Marziyya Yusuf qizi Davudova, also spelled Marziya Davudova, (; ; 8 December 1901 – 6 January 1962) was a Russian-born Soviet Azerbaijan actress who starred in theatre and silent film. She was awarded the People's Artist of the USSR (1949).

Early life and career

Marziyya Davudova was born on 8 December 1901 in Astrakhan, Russian Empire (now Russia), into a family of Astrakhan Tatar origins. She graduated from the Jamiyyat-i Kheyriyya Islamiyya school. In 1917, she debuted as an actress at the local Astrakhan Tatar Drama Theatre. 

In 1918, her talent was noticed by Azerbaijani actor Huseyn Arablinski who was visiting Astrakhan at the time. After the play and a short interview, Arablinski invited Davudova to pursue an acting career in Baku. In 1920, she settled in Baku, Azerbaijan and joined the Arablinski theatre troupe, acting at the Azerbaijan State Academic National Drama Theatre.

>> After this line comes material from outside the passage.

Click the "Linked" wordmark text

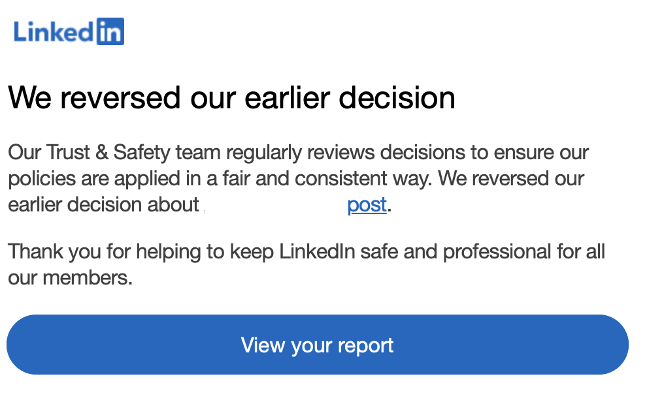tap(54, 32)
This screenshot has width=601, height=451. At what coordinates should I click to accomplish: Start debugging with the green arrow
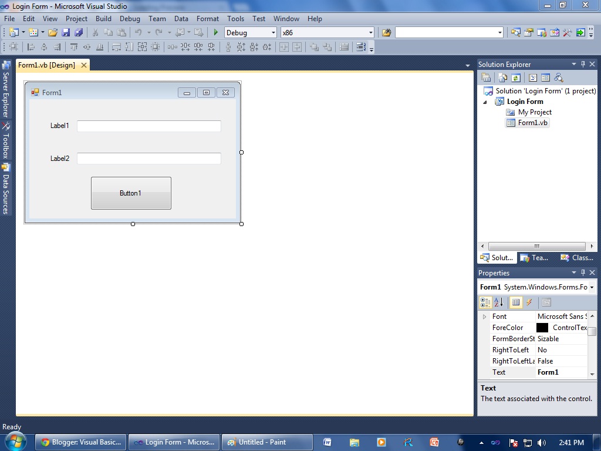tap(215, 32)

Many of her early roles portrayed the government-propagated heroic and independent image of the new-era Soviet woman, as seen in Sevil by Jafar Jabbarly, Hayat by Mirza Ibrahimov, Lyubov Yarovaya by Konstantin Trenyov, etc.

Later life and death 
Throughout her career, she also starred in films such as Bakhtiyar, Haji Gara, Bir aila, Bakinin ishiglari, Bir mahallali iki oghlan, Koroghlu, Asl dost, etc. Her last role was that of the Mother in a theatre play based on Alexis Parnis's Aphrodite's Island in 1961.

She was awarded the following awards the Honored Artist of the Azerbaijan SSR (1933); the People's Artist of the Azerbaijan SSR (1936); the People's Artist of the USSR (1949); and Stalin Prize (or USSR State Prize) of the second degree (1948) for her role in the play "Morning of the East" by E. G. Mammadkhanli.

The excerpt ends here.